Task requirements: Copy out all of the lines below exactly; the pictures do not belong in the copy.

----

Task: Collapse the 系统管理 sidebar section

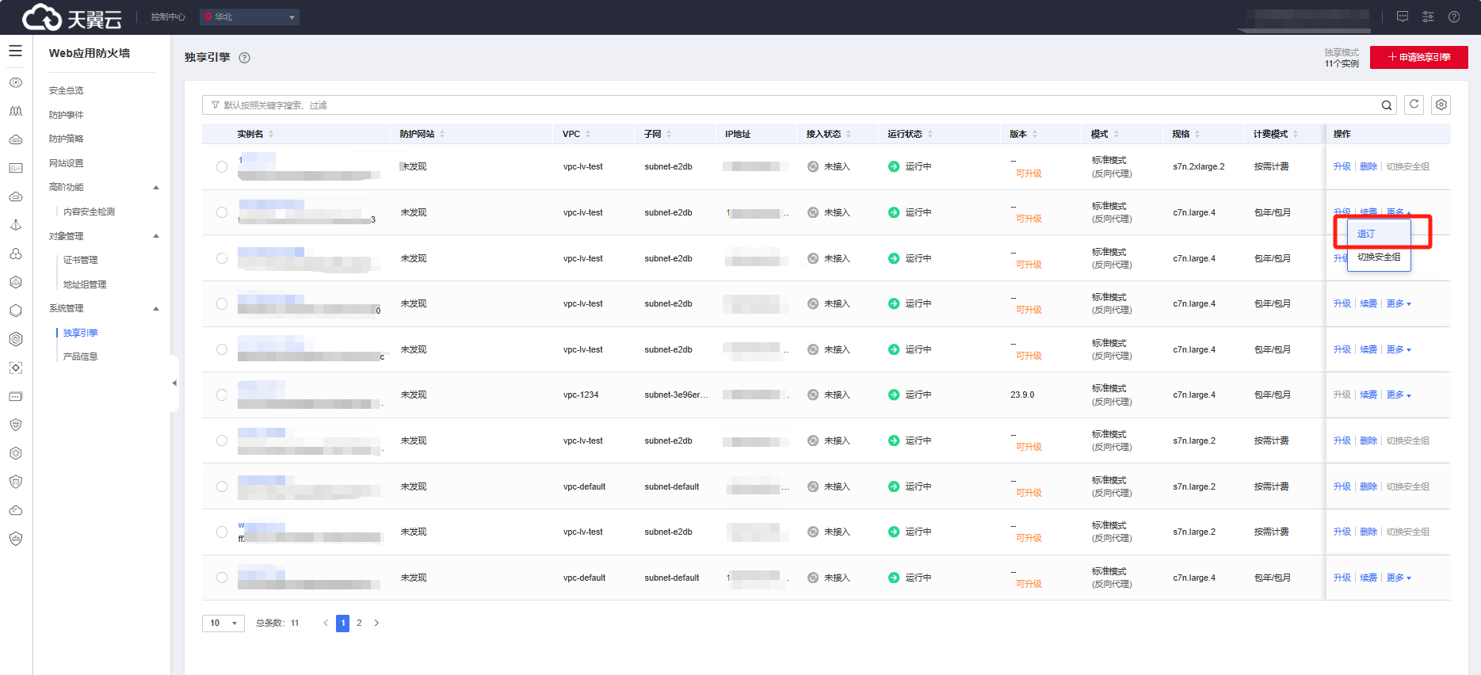Action: [x=156, y=309]
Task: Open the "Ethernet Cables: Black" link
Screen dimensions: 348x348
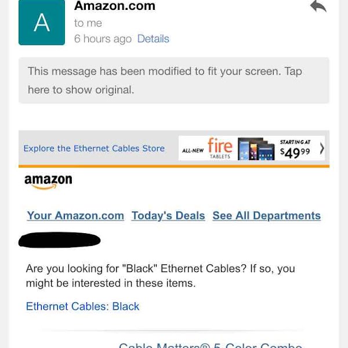Action: [x=83, y=306]
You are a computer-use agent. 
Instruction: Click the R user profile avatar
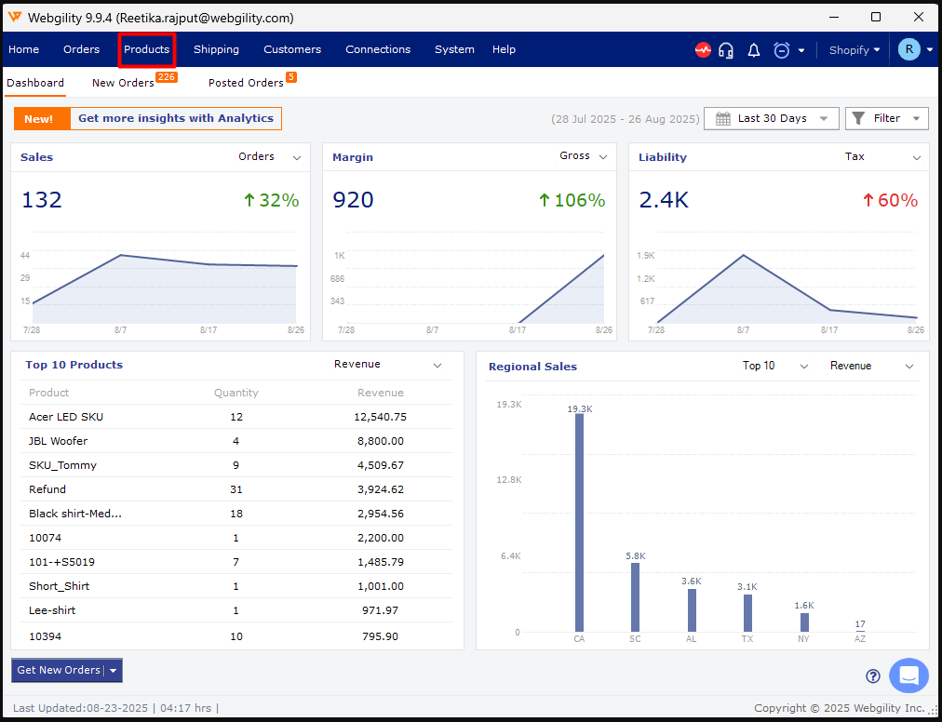pos(909,49)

----

Task response:
Task: Collapse the 系统管理 sidebar section

Action: [x=156, y=309]
Task: Open the "Ethernet Cables: Black" link
Screen dimensions: 348x348
Action: [x=83, y=306]
You are a computer-use agent. 
Instruction: Click the R user profile avatar
pos(909,49)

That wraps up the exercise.